Friday, January 16, 2009

Neoconservatism and Israel

A reader writes Andrew Sullivan:

I have to take exception to your equation of what's happening in Gaza right now to neoconservatism. Of course today's bombing of the UN facility was a terrible and tragic mistake, and will do nothing to help move the peace process forward. Of course the entire situation, the deaths of Palestinian civilians, the international outrage, in essence all of the negative results of the Gaza offensive, are sad and unfortunate. Ultimately, what this comes back to, though, is the bottom-line question of what you would have Israel do? Hamas will simply never be a reasonable player in the move toward a two-state solution. Its charter calls for the destruction of Israel, and its stated attitude is that there is no need for a long-term truce, because it won't be terribly long before Israel is in fact destroyed.
No other country on earth would be asked to stand still while its neighbor, bent on its destruction, continuously fires rockets at populated areas. Removing Hamas from power is going to be ugly and cause tremendous collateral damage, but it's an absolute pre-requisite for any hope of a lasting peace.

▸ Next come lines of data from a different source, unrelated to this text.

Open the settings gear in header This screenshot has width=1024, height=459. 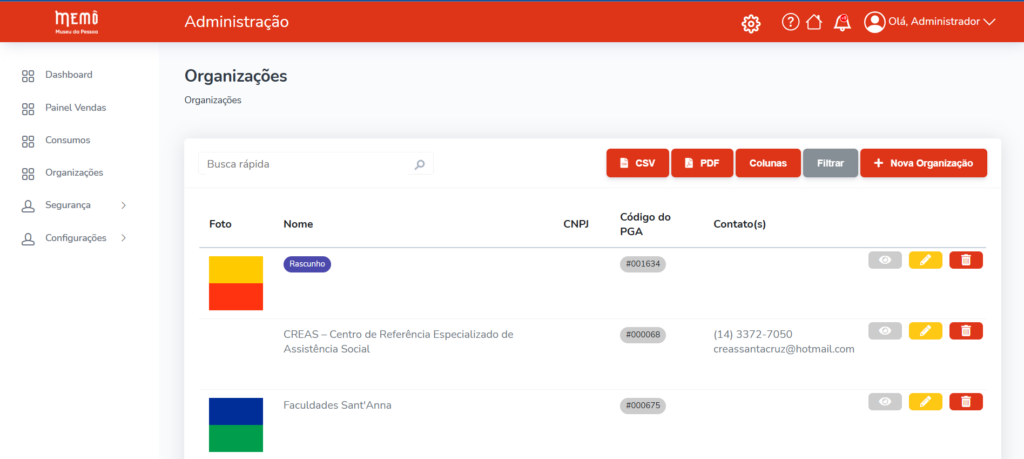coord(751,23)
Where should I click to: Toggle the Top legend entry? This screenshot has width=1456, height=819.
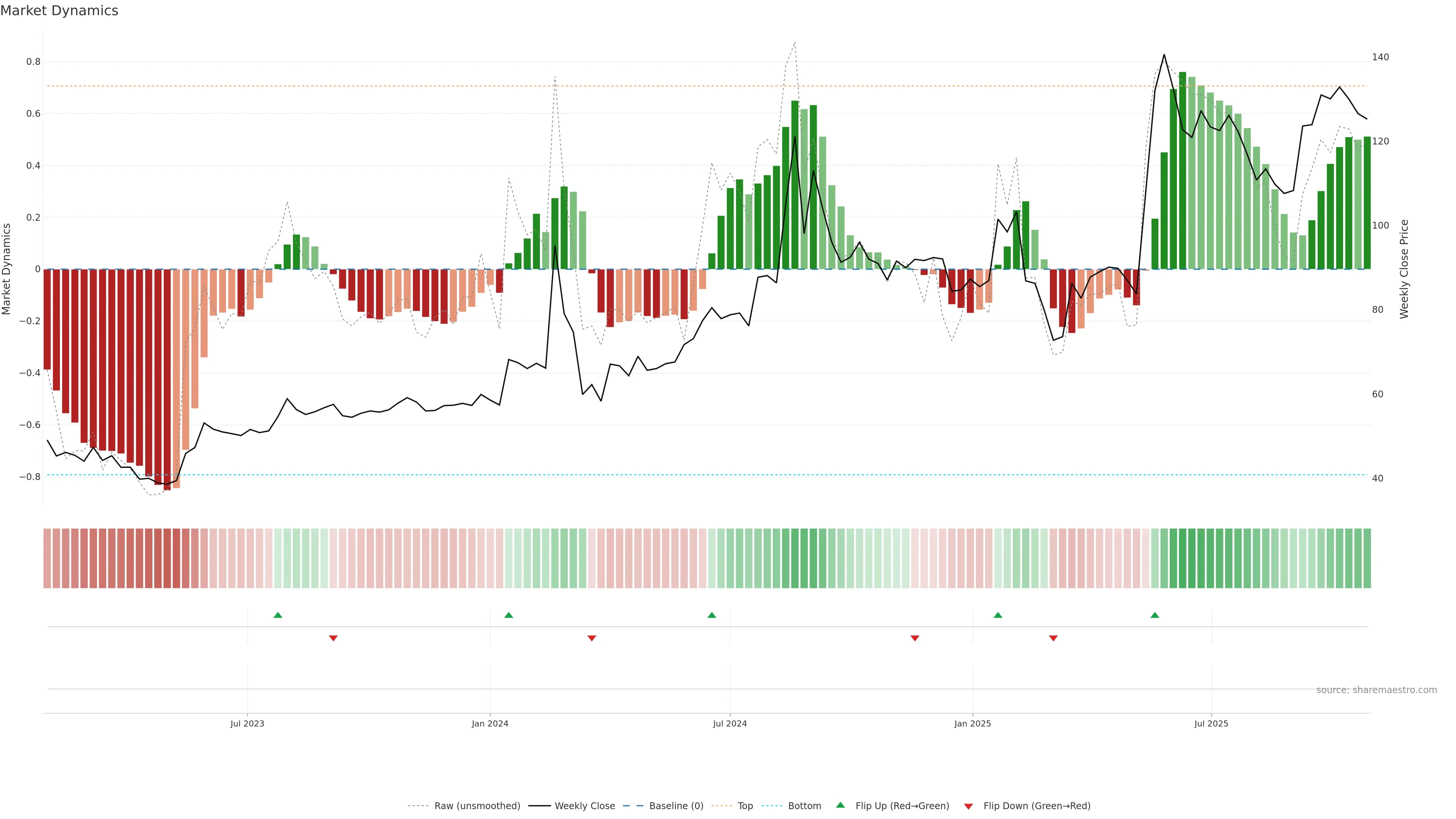(x=745, y=806)
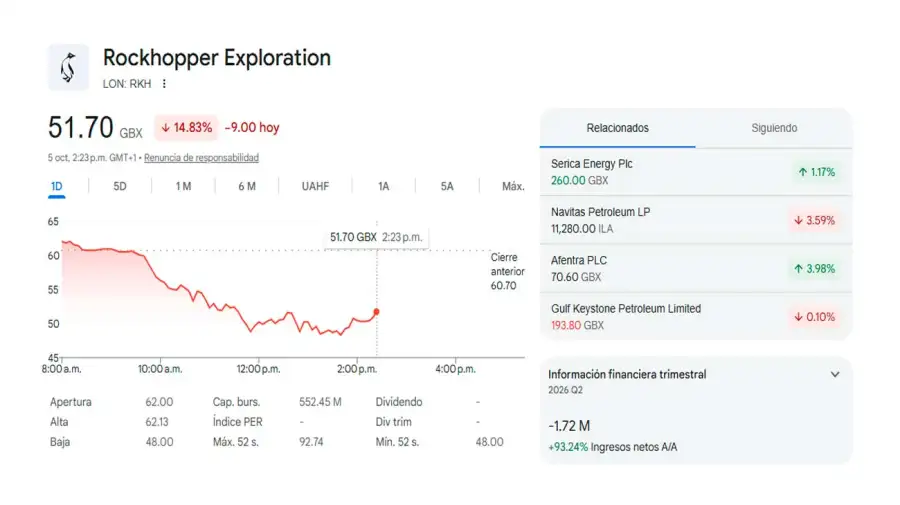Image resolution: width=900 pixels, height=505 pixels.
Task: Open the Renuncia de responsabilidad link
Action: click(x=201, y=157)
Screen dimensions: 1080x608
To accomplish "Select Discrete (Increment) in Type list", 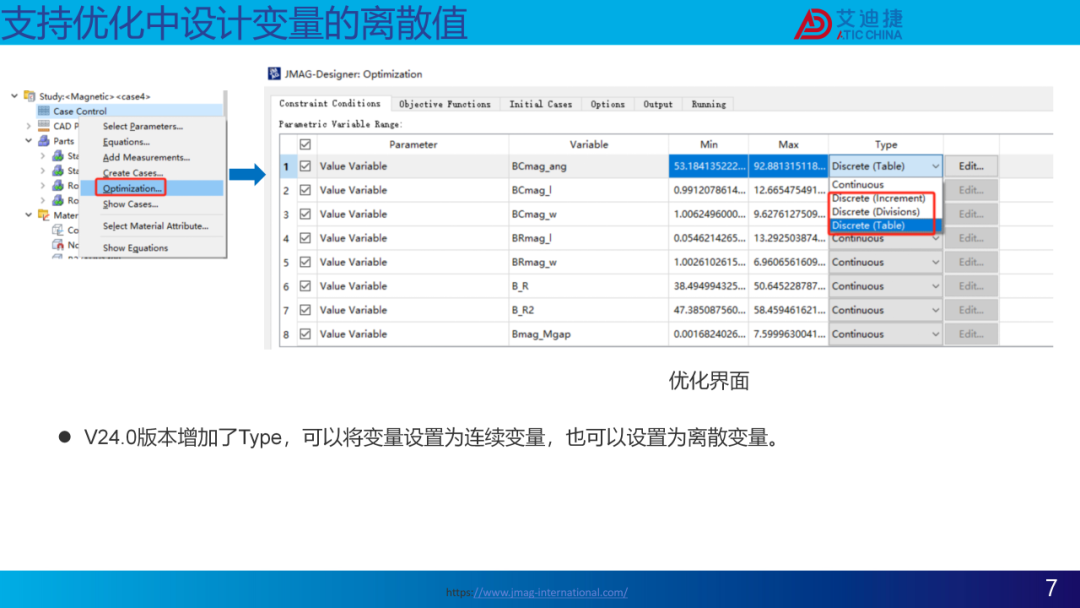I will [879, 198].
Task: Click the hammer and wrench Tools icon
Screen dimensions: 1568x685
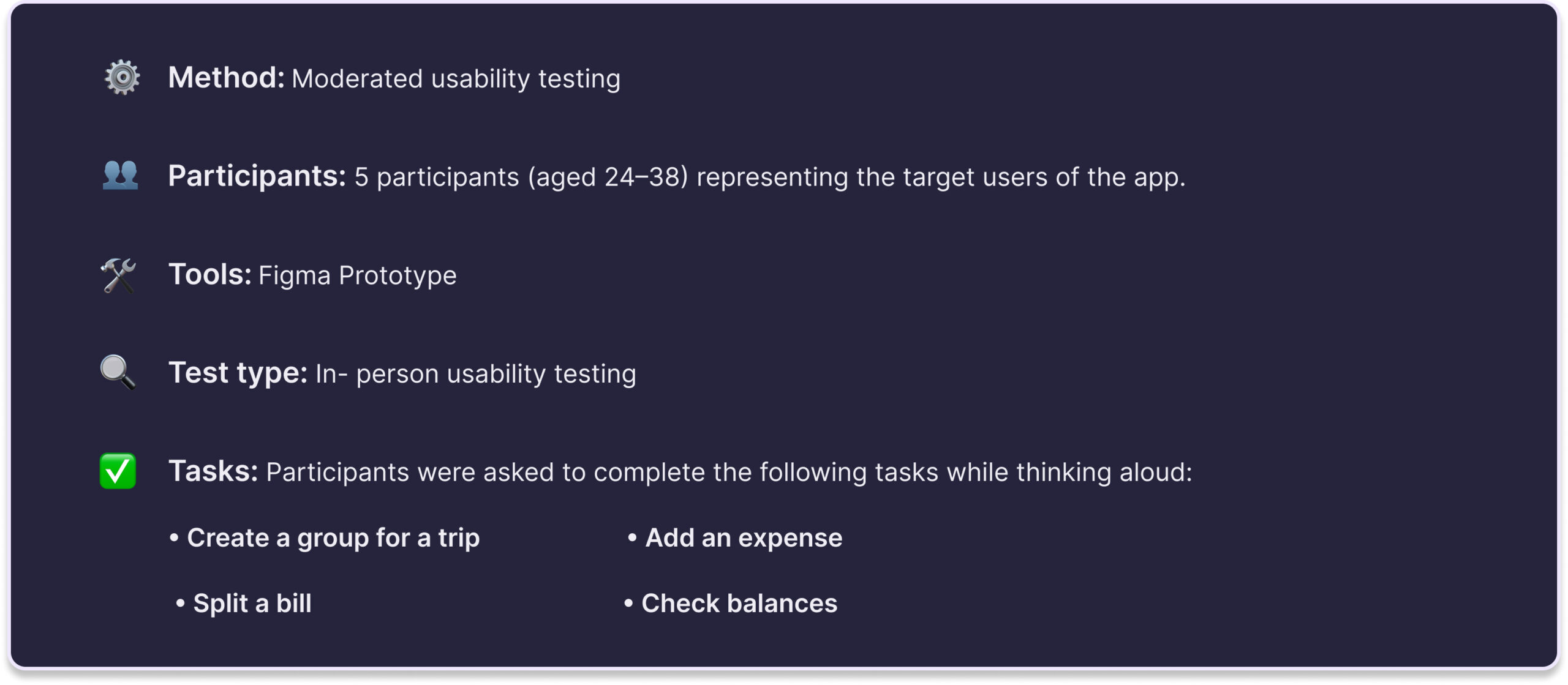Action: (118, 275)
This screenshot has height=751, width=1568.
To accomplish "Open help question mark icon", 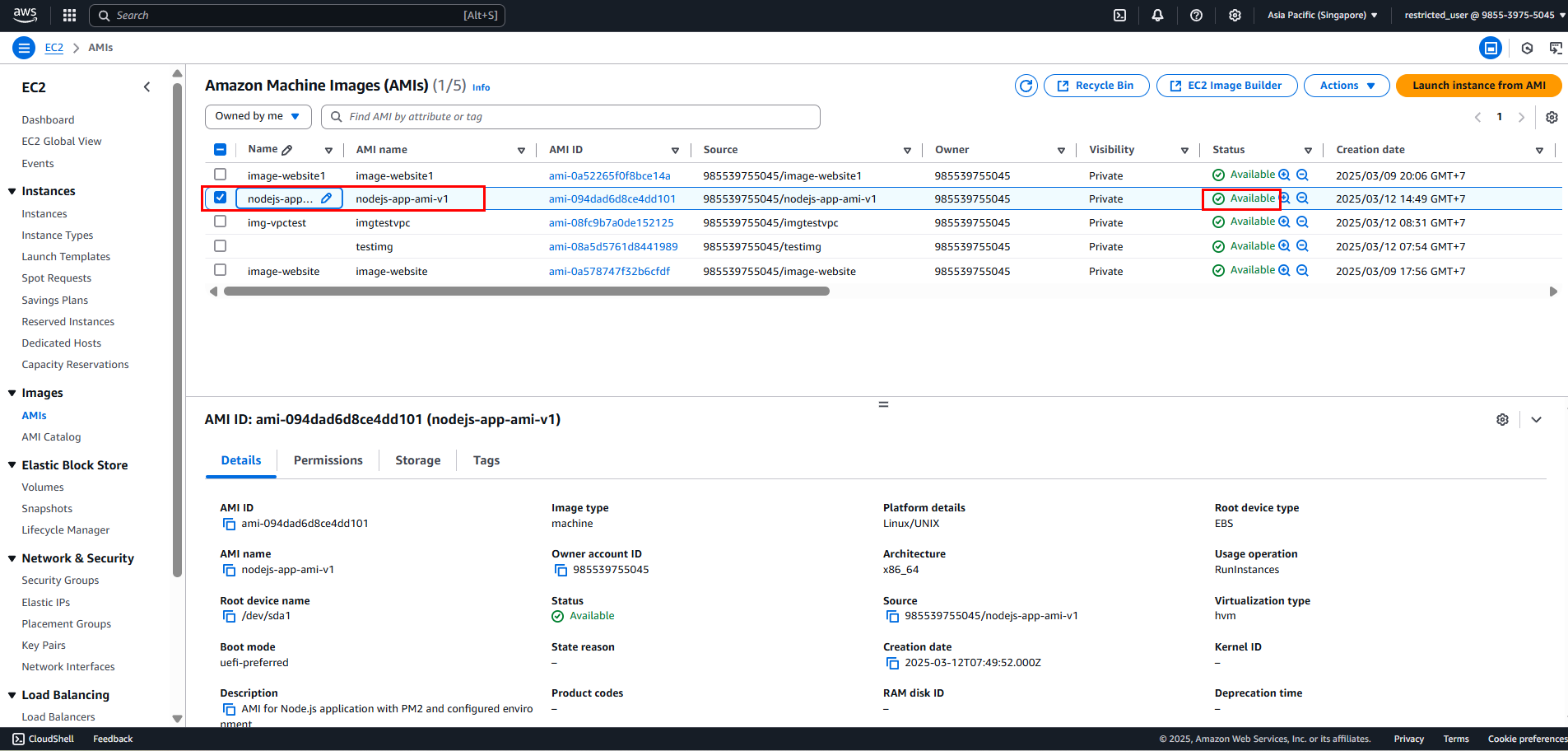I will coord(1196,15).
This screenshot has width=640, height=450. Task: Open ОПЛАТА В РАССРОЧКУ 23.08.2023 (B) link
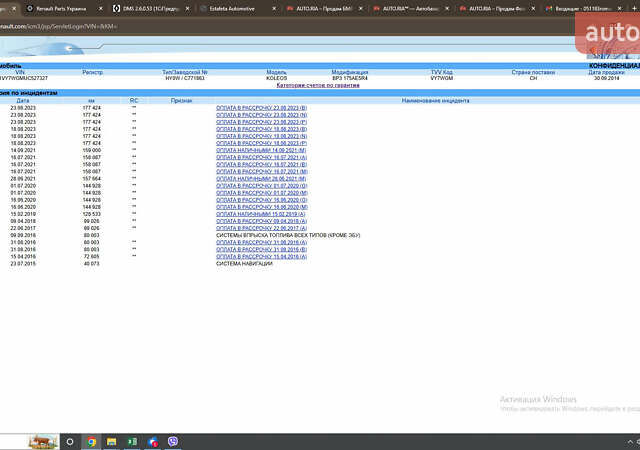coord(262,108)
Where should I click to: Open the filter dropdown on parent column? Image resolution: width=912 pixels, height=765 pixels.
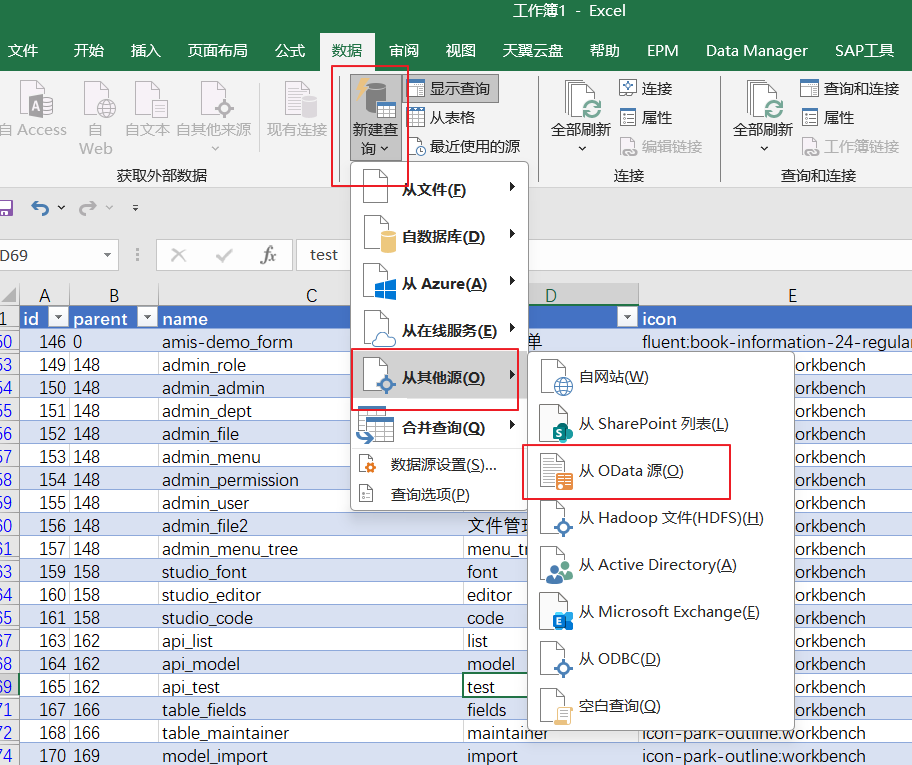[x=147, y=319]
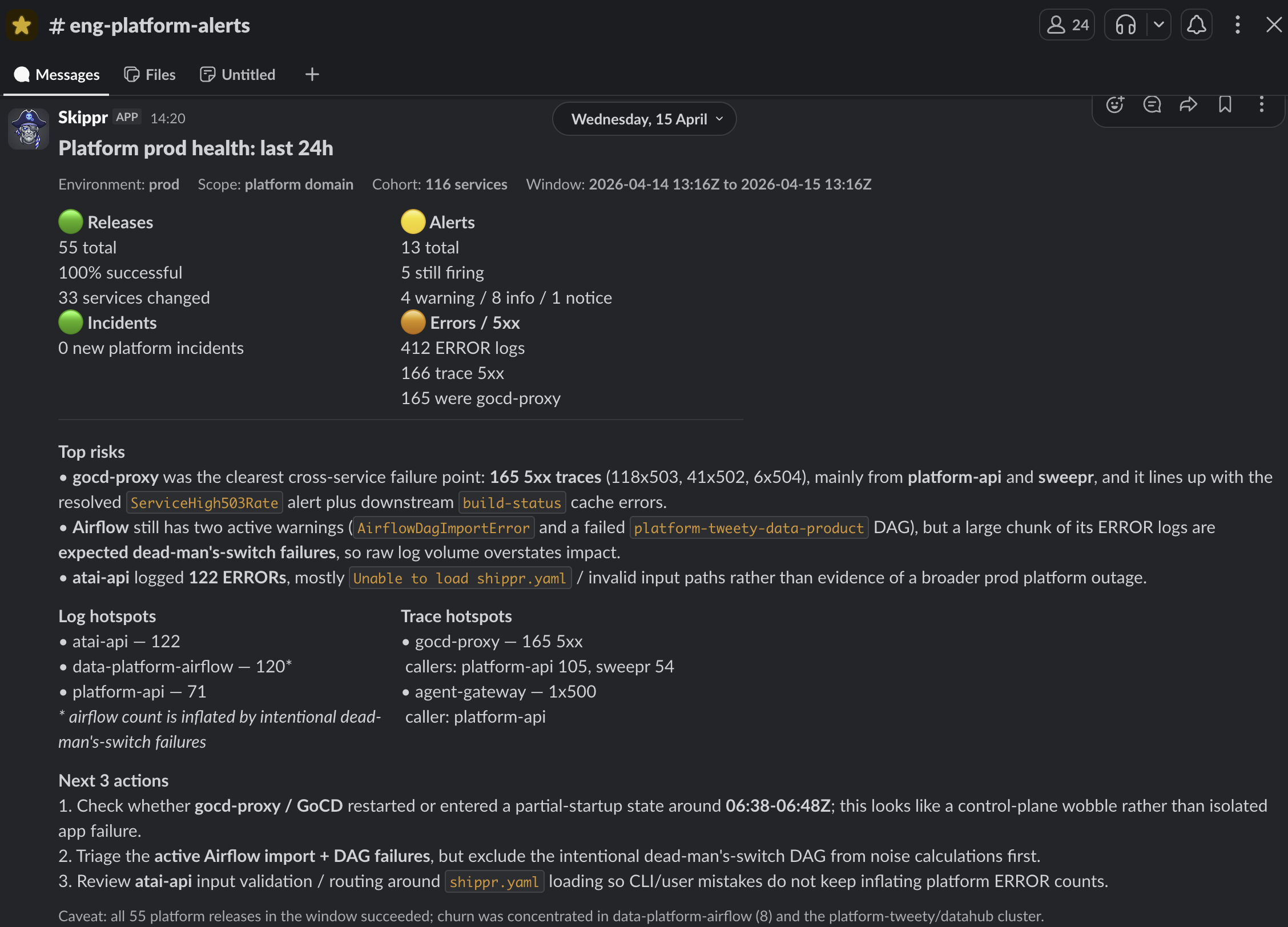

I would have Israel negotiate a cease-fire with Hamas, only this time I would have Israel honor the terms of the cease-fire. I would also have Israel--provided I could go back in time--not collude with the US in helping bring Hamas to power. Hamas is a nefarious force, and everyone would be better served if Fatah ruled Palestine. Also, no other society on earth would be asked to stand still while its neighbor, bent on its destruction, continiously blockades the borders, bulldozes their houses, and fires into populated areas.

On the neoconservatism equation, Sullivan is right. Pace Christopher Hitchens, there is not a neoconservative on the planet who isn't a far right supporter of Israel's aggressive policies against the Palestinians. This isn't a coincidence. What binds the US and Israel together is their "shared culture", i.e., their copious contempt for Arabs and the belief that Arabs can be "helped" through massive amounts of violence. This mental disease has infected American public discourse since the 1950s, at which time, it began to mirror Israel's descriptions of its Arab neighbors. To say that neoconservates have an attachment to Israel misses the point. Lots of people have attachments to Israel who aren't neoconservatives. What makes neoconservatives different is that they fetishize Israel's military bombardment against the Palestinians as a model worth emulating. They saw Israel's destruction of a people and society and emulated in Iraq. They honed their talking points that apologized for torture and terrorism on the pages of US newspapers when Israel was demolishing Lebanon in 1982. They learned this skills then, and applied them to Iraq. The good news is that there is a chance that the shifting tide of world opinion will wash away the stain on neocons.